DATA EXCERPTS:

━━━━━━━━

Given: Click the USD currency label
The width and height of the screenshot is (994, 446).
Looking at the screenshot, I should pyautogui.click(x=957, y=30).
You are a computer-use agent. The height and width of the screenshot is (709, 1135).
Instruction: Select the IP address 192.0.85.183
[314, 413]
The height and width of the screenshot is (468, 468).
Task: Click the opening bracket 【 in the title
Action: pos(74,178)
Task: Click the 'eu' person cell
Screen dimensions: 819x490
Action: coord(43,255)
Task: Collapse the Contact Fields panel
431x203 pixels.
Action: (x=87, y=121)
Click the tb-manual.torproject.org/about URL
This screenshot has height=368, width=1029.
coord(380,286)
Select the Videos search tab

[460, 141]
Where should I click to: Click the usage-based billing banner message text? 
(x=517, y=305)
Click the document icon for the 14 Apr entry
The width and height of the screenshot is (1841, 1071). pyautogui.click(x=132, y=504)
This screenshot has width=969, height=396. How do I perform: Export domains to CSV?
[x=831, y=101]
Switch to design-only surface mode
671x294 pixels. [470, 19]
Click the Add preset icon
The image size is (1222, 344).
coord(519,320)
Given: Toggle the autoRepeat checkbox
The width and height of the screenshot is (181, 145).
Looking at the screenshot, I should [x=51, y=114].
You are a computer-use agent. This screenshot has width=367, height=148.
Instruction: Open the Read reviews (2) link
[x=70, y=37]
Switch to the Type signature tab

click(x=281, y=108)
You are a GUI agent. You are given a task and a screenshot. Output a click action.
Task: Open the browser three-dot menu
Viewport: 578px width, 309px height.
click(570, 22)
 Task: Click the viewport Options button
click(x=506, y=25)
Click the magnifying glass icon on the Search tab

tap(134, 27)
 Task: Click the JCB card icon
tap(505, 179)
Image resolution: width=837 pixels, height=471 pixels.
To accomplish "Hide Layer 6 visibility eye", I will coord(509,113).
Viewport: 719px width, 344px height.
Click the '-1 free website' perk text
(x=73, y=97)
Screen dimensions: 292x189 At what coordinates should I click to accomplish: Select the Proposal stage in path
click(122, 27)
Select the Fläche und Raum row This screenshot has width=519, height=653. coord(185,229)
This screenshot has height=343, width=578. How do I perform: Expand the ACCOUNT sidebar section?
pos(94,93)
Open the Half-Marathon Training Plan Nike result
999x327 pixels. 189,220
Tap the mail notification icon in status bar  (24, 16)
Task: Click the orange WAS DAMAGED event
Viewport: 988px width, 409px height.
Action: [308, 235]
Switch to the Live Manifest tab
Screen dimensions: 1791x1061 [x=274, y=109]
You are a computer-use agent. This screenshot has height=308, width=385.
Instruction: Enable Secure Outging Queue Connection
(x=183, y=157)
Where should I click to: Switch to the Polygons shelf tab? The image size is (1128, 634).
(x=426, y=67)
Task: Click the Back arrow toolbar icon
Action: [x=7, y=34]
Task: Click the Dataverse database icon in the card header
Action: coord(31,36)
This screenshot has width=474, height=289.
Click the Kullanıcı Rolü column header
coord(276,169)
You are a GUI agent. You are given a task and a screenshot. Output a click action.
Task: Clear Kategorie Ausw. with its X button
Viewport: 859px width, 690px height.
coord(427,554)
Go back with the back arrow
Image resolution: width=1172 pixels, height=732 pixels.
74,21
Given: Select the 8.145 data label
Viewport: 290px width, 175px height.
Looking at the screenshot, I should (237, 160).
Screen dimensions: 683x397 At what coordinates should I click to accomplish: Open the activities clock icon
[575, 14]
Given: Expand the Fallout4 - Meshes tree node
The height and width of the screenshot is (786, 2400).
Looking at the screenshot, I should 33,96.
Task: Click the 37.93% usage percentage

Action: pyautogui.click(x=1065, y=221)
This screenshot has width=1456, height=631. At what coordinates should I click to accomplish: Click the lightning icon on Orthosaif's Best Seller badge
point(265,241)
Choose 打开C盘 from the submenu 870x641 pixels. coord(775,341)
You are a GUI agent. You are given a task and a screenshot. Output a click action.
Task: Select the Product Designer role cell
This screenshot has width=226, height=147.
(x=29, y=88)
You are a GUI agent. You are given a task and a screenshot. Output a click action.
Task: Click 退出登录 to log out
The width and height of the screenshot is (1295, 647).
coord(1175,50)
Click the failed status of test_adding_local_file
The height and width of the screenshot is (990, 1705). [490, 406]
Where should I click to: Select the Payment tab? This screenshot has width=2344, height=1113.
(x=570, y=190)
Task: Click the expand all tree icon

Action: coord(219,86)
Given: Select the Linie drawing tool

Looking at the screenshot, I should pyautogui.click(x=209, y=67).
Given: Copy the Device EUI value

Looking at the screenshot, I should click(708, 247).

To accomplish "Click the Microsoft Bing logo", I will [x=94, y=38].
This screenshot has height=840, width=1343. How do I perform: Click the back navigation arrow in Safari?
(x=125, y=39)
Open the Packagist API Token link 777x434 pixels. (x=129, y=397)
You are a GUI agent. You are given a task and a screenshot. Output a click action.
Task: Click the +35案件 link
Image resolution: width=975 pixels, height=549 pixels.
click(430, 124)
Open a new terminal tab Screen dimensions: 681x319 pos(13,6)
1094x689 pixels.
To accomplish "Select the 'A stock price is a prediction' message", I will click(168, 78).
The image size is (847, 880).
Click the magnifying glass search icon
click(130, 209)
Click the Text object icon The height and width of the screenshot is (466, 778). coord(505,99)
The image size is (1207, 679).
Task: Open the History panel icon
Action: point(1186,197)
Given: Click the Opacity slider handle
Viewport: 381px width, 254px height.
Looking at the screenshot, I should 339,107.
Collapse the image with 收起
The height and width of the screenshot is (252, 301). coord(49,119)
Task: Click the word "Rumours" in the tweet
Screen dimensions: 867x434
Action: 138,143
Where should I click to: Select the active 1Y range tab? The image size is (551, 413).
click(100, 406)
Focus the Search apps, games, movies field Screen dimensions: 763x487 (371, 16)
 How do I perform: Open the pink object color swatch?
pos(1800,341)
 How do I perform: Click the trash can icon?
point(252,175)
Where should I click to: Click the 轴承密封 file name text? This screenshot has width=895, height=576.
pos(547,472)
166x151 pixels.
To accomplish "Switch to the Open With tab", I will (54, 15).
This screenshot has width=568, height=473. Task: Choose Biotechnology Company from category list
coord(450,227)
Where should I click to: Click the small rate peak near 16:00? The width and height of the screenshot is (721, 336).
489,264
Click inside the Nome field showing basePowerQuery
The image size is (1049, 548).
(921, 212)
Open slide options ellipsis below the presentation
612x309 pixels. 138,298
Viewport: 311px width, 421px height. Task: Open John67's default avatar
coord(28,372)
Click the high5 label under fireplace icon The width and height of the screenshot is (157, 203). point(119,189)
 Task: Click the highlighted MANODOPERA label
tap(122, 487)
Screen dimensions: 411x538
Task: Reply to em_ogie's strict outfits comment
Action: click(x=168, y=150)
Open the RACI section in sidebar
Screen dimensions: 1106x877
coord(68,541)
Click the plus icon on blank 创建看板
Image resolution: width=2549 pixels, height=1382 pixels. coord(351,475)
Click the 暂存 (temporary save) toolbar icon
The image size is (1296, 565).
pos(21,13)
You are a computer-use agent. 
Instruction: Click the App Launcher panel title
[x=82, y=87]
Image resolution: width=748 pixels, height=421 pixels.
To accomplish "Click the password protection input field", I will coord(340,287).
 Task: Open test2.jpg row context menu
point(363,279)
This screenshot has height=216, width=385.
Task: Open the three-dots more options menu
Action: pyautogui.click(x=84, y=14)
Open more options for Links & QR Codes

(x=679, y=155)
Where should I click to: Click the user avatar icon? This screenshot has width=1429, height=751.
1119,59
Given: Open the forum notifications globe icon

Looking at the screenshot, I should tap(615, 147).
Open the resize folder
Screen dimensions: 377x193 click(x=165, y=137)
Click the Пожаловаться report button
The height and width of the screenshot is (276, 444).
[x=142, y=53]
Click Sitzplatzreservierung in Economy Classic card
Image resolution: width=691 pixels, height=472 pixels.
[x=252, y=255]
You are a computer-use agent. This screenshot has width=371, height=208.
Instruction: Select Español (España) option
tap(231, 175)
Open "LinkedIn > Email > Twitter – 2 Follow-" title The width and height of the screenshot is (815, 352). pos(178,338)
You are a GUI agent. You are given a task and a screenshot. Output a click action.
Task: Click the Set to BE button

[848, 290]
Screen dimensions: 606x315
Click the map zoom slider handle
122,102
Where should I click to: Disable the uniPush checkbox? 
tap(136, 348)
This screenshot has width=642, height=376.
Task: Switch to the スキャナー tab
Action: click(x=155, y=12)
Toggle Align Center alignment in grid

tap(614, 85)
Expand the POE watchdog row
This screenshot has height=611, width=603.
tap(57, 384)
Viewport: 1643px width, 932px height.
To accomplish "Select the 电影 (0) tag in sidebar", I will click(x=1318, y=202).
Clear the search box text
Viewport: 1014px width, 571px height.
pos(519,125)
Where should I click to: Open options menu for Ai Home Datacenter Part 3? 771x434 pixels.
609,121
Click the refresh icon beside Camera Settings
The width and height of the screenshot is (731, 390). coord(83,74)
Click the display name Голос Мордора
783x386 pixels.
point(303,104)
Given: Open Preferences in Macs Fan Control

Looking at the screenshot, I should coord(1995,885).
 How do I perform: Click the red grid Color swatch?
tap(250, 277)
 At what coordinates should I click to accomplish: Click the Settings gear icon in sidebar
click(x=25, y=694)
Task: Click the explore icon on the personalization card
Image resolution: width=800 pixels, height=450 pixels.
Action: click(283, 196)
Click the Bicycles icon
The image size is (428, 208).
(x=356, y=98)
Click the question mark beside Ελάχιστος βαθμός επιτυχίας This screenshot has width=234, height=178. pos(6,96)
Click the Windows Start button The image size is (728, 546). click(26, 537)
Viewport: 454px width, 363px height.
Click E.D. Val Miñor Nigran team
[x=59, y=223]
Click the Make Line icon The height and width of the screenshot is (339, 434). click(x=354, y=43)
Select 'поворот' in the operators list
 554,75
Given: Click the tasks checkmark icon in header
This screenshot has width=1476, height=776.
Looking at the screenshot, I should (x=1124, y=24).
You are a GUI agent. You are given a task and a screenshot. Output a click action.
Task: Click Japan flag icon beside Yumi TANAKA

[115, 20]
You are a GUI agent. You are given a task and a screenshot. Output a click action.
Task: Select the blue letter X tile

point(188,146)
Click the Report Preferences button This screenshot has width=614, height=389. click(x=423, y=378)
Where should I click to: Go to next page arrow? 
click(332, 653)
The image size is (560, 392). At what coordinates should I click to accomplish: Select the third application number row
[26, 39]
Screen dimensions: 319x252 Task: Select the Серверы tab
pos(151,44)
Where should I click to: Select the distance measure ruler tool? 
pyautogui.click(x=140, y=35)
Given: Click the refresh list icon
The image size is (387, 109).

━━━━━━━━

PROBLEM DESCRIPTION:
Edit the records from the beginning through the line containing "[x=831, y=101]" so that "Collapse" becomes "Expand", leaving everything else unchanged, and give only those lines.

OUTPUT FOR THIS TASK:
Given: Click the USD currency label
The width and height of the screenshot is (994, 446).
Looking at the screenshot, I should pyautogui.click(x=957, y=30).
You are a computer-use agent. The height and width of the screenshot is (709, 1135).
Instruction: Select the IP address 192.0.85.183
[314, 413]
The height and width of the screenshot is (468, 468).
Task: Click the opening bracket 【 in the title
Action: pos(74,178)
Task: Click the 'eu' person cell
Screen dimensions: 819x490
Action: coord(43,255)
Task: Expand the Contact Fields panel
431x203 pixels.
Action: (x=87, y=121)
Click the tb-manual.torproject.org/about URL
This screenshot has height=368, width=1029.
coord(380,286)
Select the Videos search tab

[460, 141]
Where should I click to: Click the usage-based billing banner message text? 
(x=517, y=305)
Click the document icon for the 14 Apr entry
The width and height of the screenshot is (1841, 1071). pyautogui.click(x=132, y=504)
This screenshot has width=969, height=396. How do I perform: Export domains to CSV?
[x=831, y=101]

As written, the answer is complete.